### Your task
Copy each of the following lines word for word, leaving out the pictures.
>>>
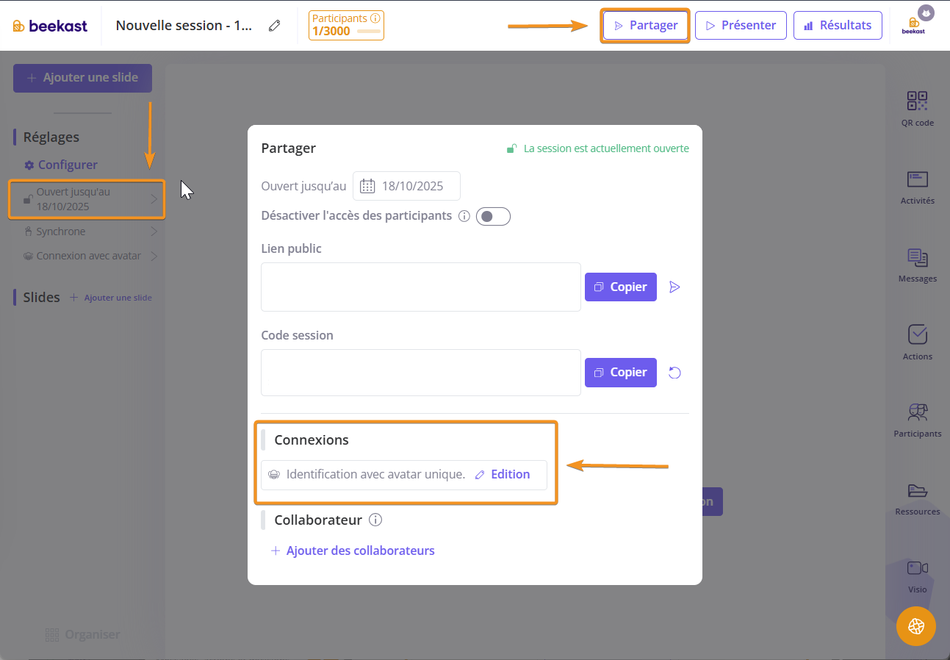Screen dimensions: 950x660
Task: Open the Messages sidebar icon
Action: (917, 257)
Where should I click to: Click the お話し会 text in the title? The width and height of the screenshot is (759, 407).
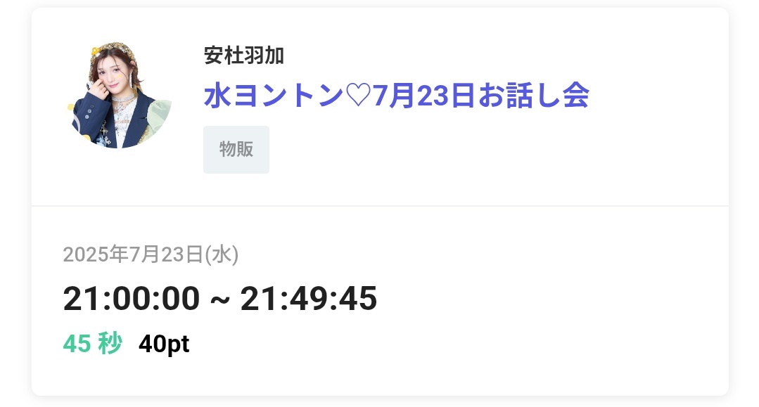tap(533, 96)
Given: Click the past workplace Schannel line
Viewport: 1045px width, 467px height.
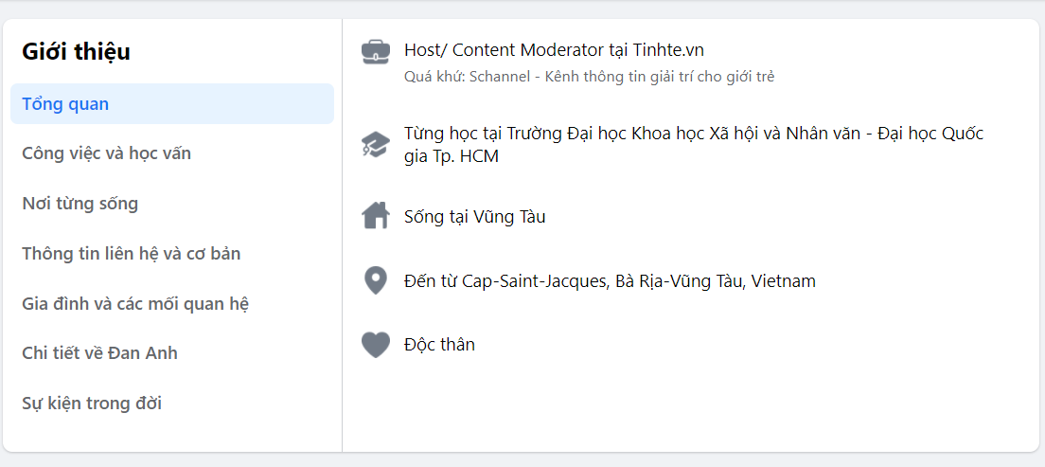Looking at the screenshot, I should click(x=589, y=77).
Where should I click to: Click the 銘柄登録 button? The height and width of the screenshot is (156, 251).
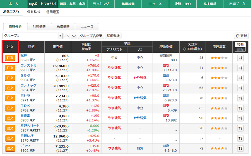coord(113,36)
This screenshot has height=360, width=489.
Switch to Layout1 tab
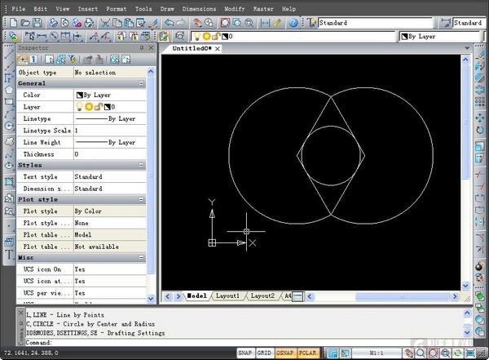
<<<
### Answer for this exercise
Screen dimensions: 950x660
Task: Open the Messages sidebar icon
Action: (917, 257)
Where should I click to: Click the お話し会 text in the title? The width and height of the screenshot is (759, 407).
tap(533, 96)
Given: Click the past workplace Schannel line
Viewport: 1045px width, 467px height.
Looking at the screenshot, I should click(x=589, y=77).
Where should I click to: Click the 銘柄登録 button? The height and width of the screenshot is (156, 251).
coord(113,36)
This screenshot has height=360, width=489.
Switch to Layout1 tab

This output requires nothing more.